● Task requirements:
Only the lines from the one containing "You are a computer-use agent." to the end of the records belong in the copy. Reproduce them word for word and drop the pictures.

● Data extracts:
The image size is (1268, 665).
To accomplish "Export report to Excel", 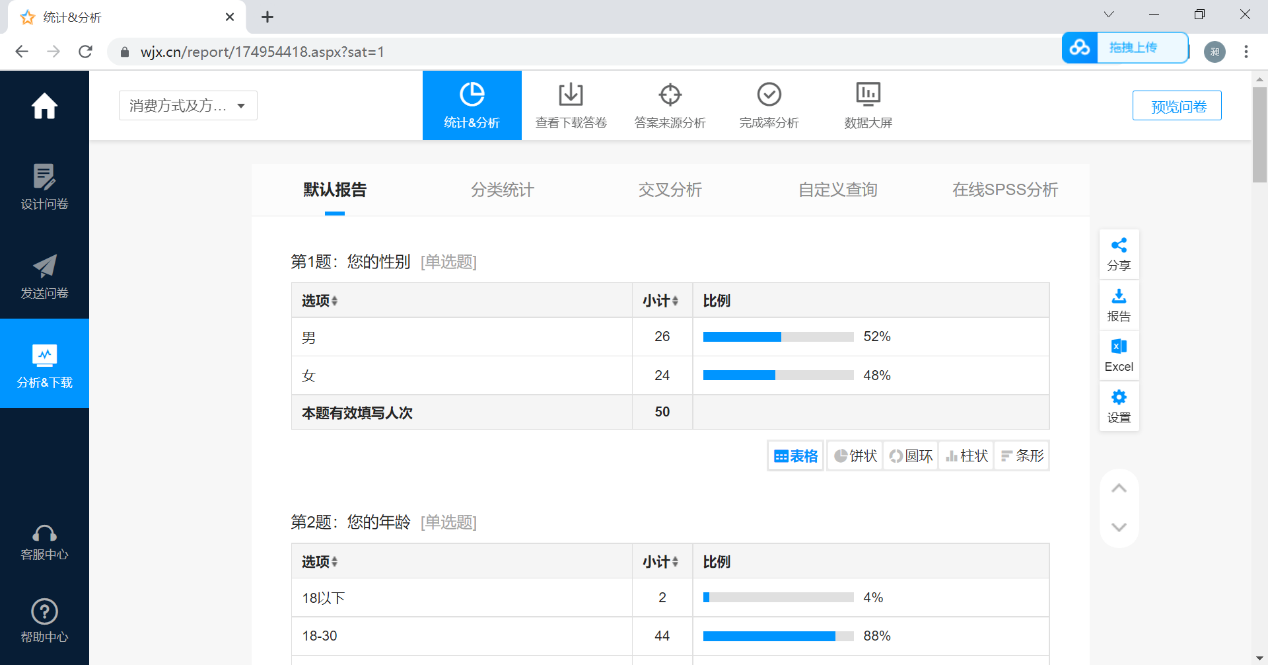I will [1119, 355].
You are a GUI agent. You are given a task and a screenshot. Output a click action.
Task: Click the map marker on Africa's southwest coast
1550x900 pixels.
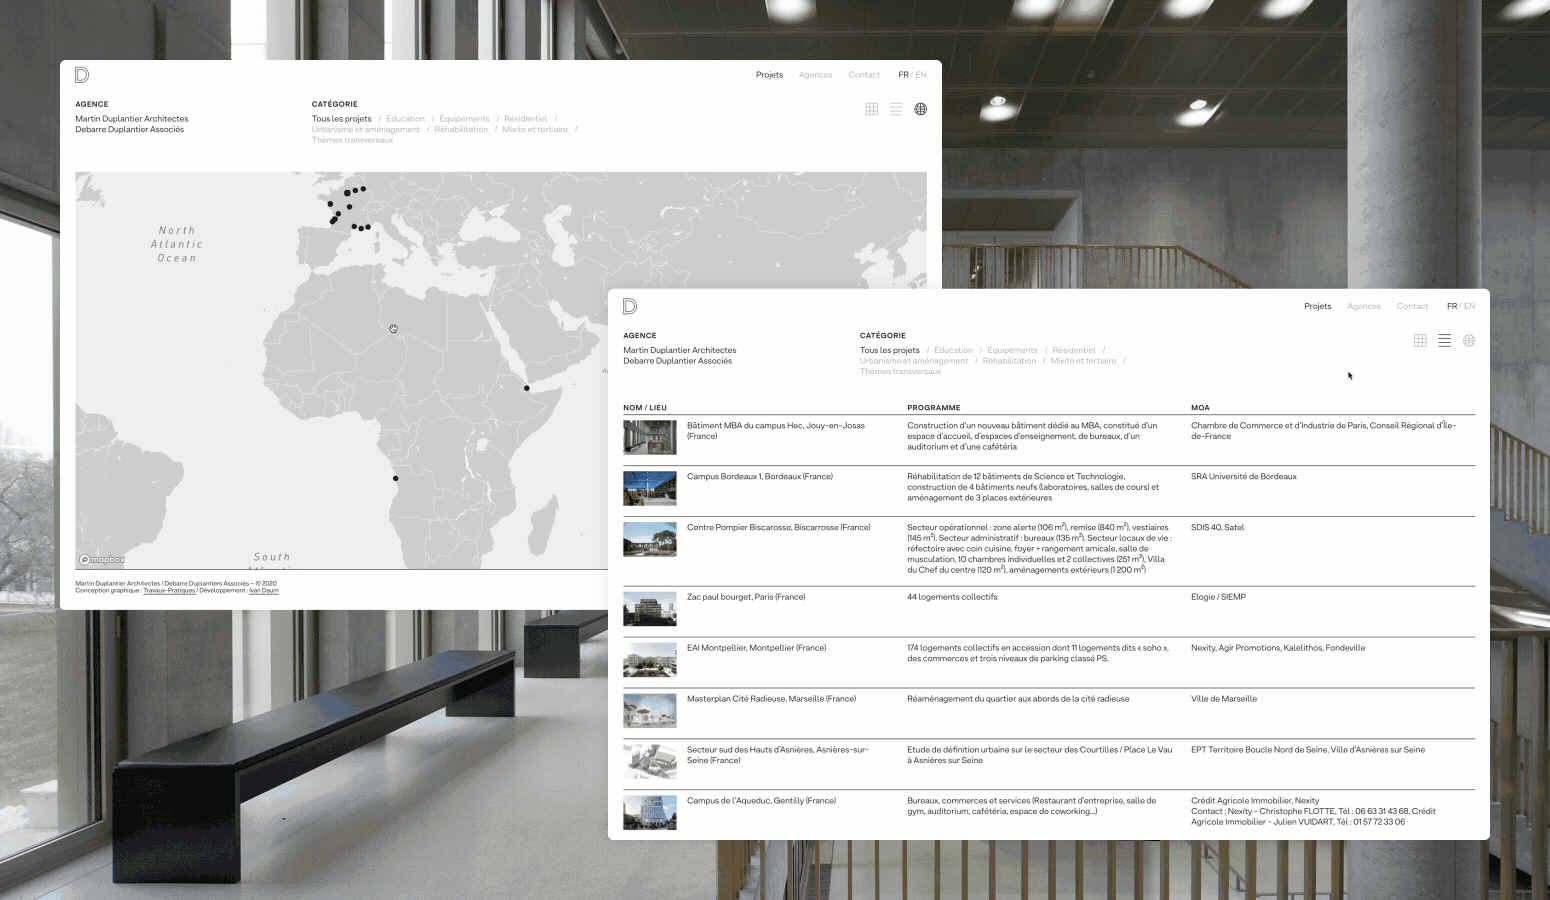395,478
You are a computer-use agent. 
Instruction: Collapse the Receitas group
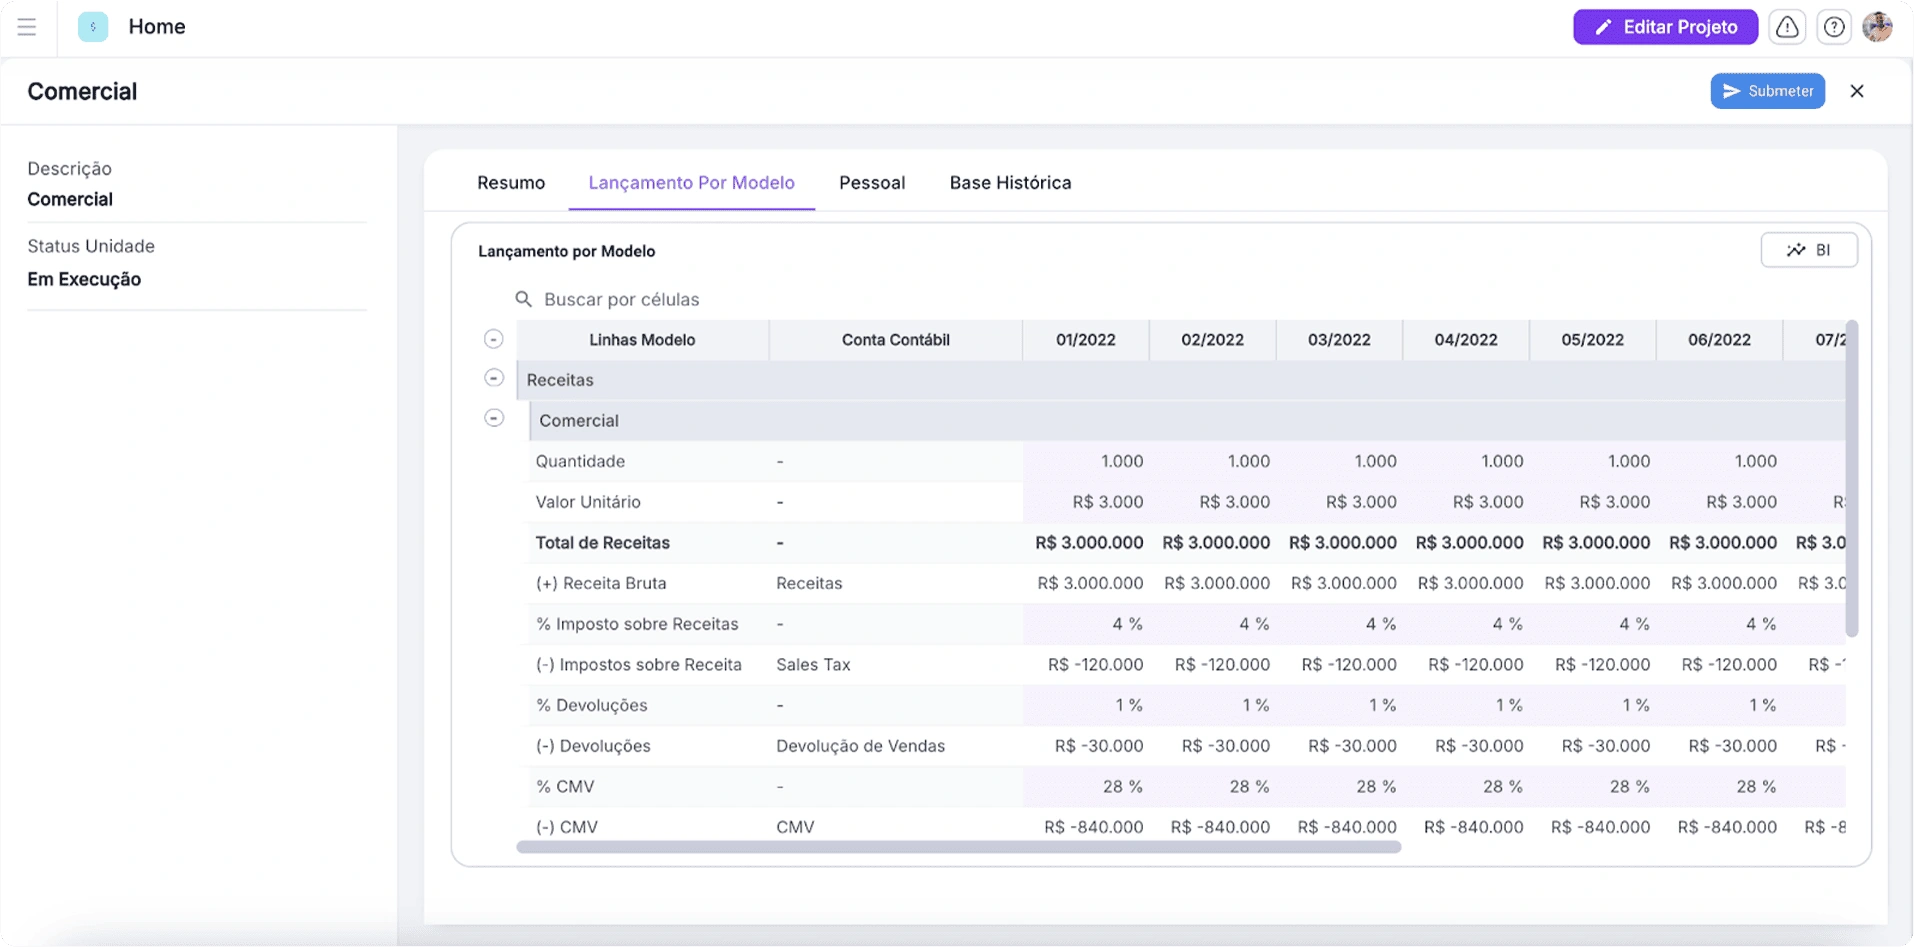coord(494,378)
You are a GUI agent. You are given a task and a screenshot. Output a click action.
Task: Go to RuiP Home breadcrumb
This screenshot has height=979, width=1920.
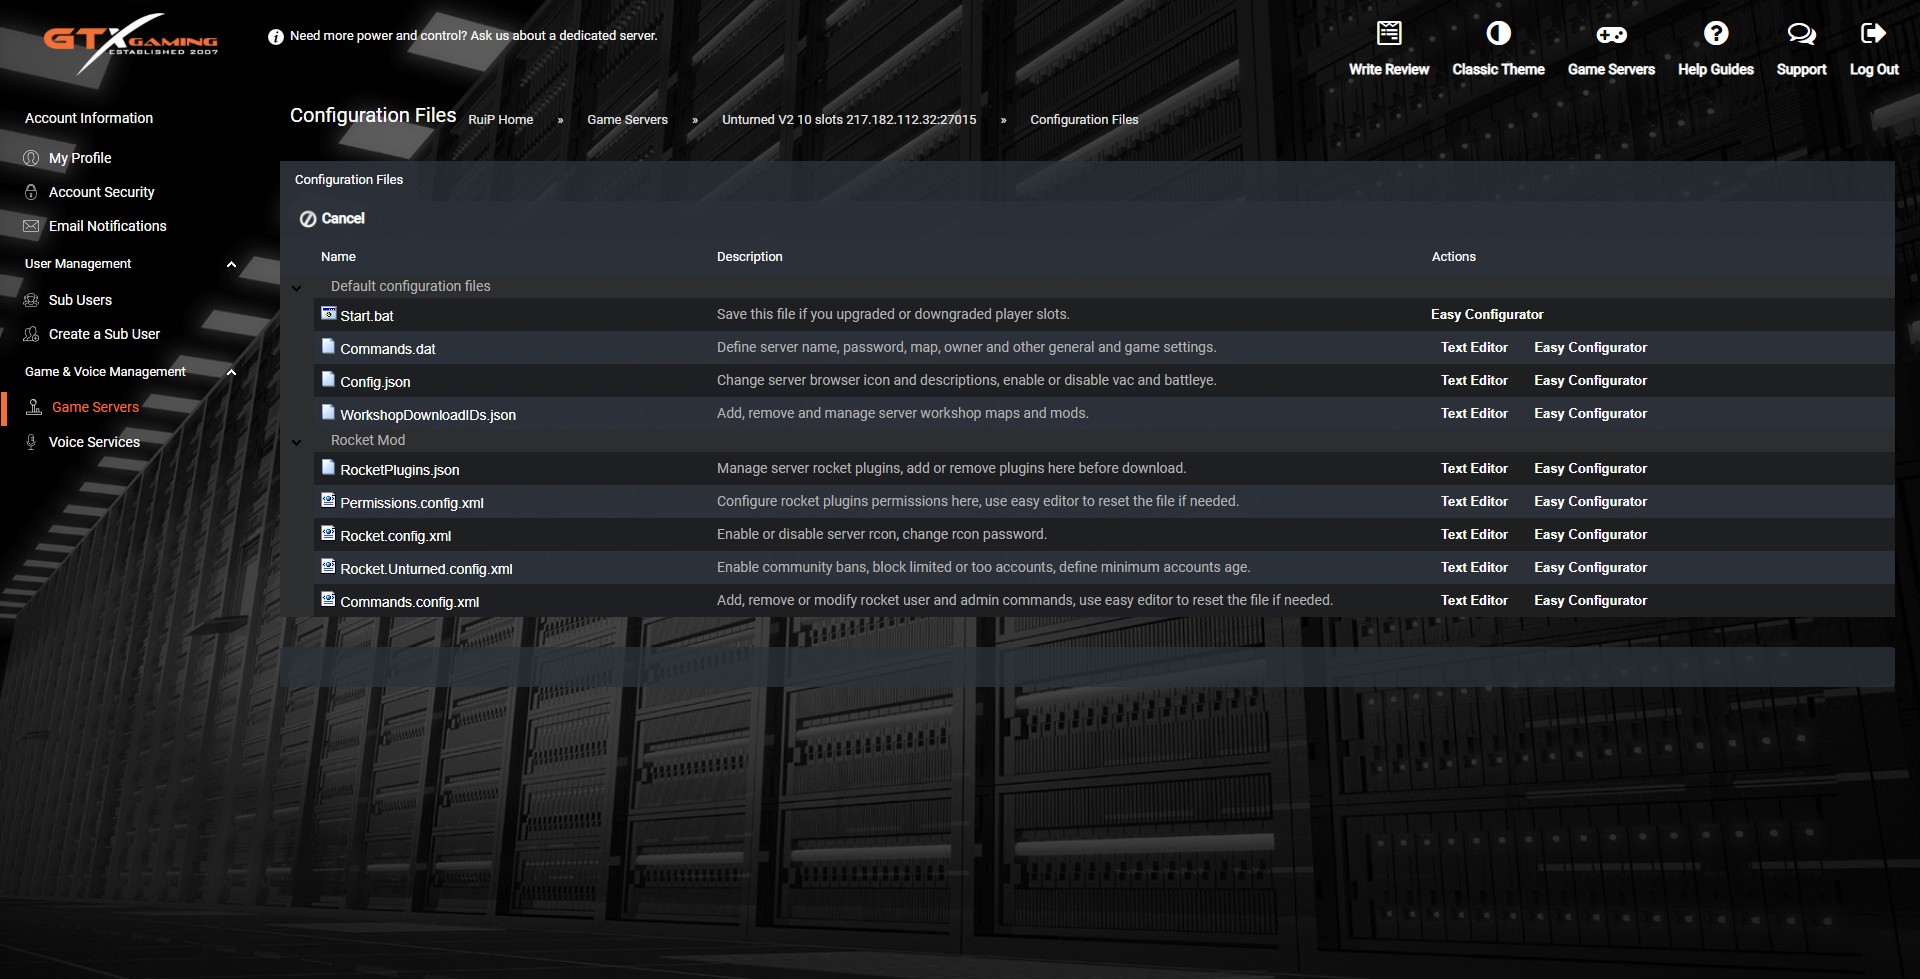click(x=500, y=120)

● Solution below:
You are a computer-use agent. 
Instruction: Collapse the Receitas group
coord(494,378)
You are a GUI agent. You are given a task and a screenshot. Output a click action.
Task: Go to RuiP Home breadcrumb
This screenshot has height=979, width=1920.
click(x=500, y=120)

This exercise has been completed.